Community fire resilience in Central Kalimantan, Indonesia
Working on Fire International, through Kishugu’s New Markets division, is currently busy with its eighth project in Indonesia. This follows on the very successful study tour of Indonesian government officials to Working on Fire’s operations in South Africa late last year.
Kishugu NPC’s Guy Deacon and Val Charlton visited Indonesia in January 2017 to carry out the first phase of a United Nations Office for Project Services (UNOPS) contract to introduce Integrated Fire Management (IFM) concepts into Central Kalimantan.
“We were tasked with initiating conversation, scoping current practices and readiness in six pilot villages in the Pulang Pisau District of Indonesia, then facilitating the role-players in a workshop to establish an IFM Forum for the district,” says Guy. “We were privileged to meet and work with communities and officials throughout the project area, who welcomed us and made us feel immediately ‘at home’.”
Kalimantan is ‘water rich’. People live alongside wide rivers and depend on these for their livelihoods. There are few roads; villages are remote with mostly motorbikes and boats being used for transport. “Although their ecosystem is very different to ours, there are many similarities between rural South Africa and Indonesia when it comes down to family structure, livelihoods, poverty, resilience, and a strong dependence on well-functioning natural systems for all of these,” said Val Charlton. “Balancing the development needs of the people, with the need for ecosystem protection and resilience, is a challenge seen everywhere.”
“The Indonesians have a saying that loosely translates to ‘same same… but different’. What a pleasure to be part of the same, with just a little difference”.

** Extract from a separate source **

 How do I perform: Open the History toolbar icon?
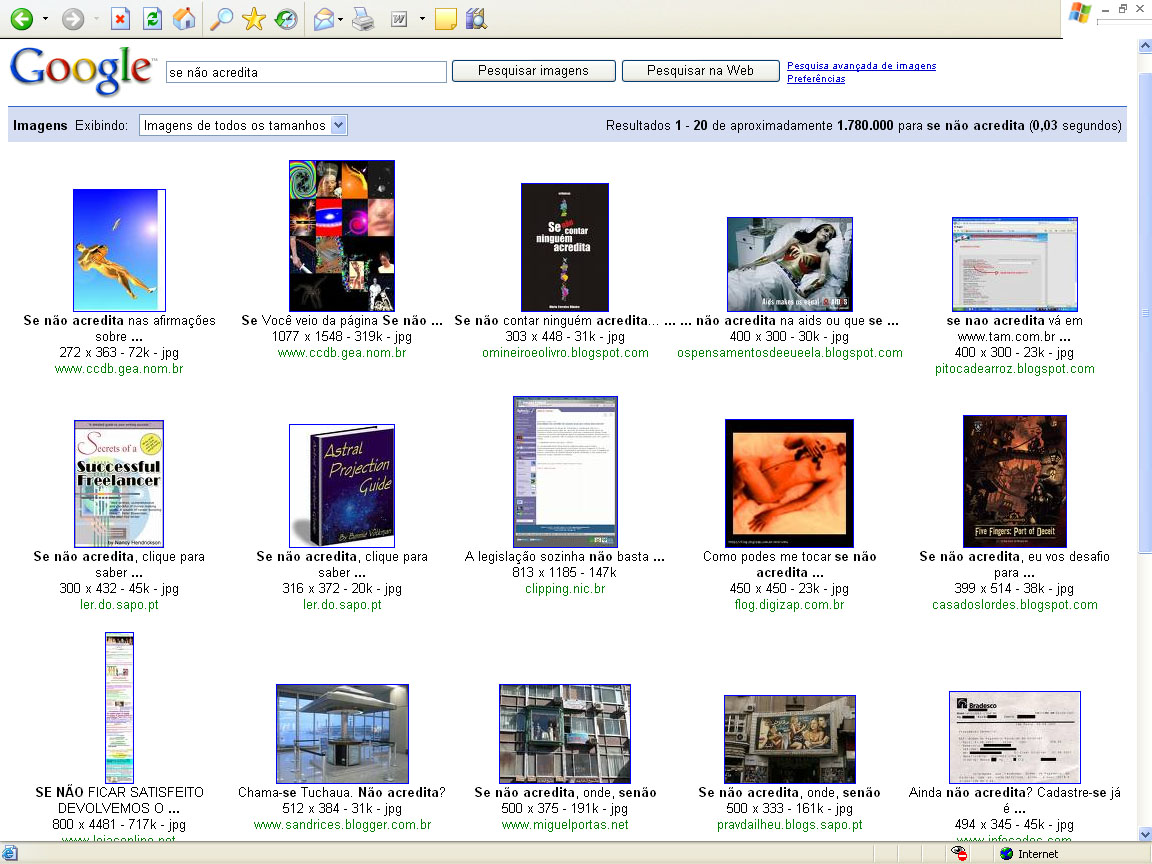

The UNOPS GAMBUT (Generating Anticipatory Measures for Better Utilization of Tropical Peatlands) Project focuses on protecting the rich peatlands of Indonesia. In recent years, the conversion of huge areas from indigenous tropical swamp forest to agriculture has created a landscape prone to wildfire.
The agricultural practice of using fire to clear land has resulted in catastrophic fires and unhealthy toxic air pollution that affects large parts of the ASEAN region during the fire season. The peat, a precious source of carbon storage that has global significance, takes millennia to build up, but once burning, is very difficult to contain and extinguish, as the fire goes underground. The protection of the peatlands and reducing wildfires in Indonesia is a global concern.
Working on Fire’s Trevor Wilson:
“We have always said that the science of Fire is the same all over the world, but we are realising more and more that there is another science that is the same – and it is people. Everyone speaks different languages, and has different cultures, but the core need of any people is exactly the same. Everyone needs to feel safe (in our case, against wildfires), have food in their tummies (the cause for them, to need to burn, to clear the lands to plant crops) and provide for their children.”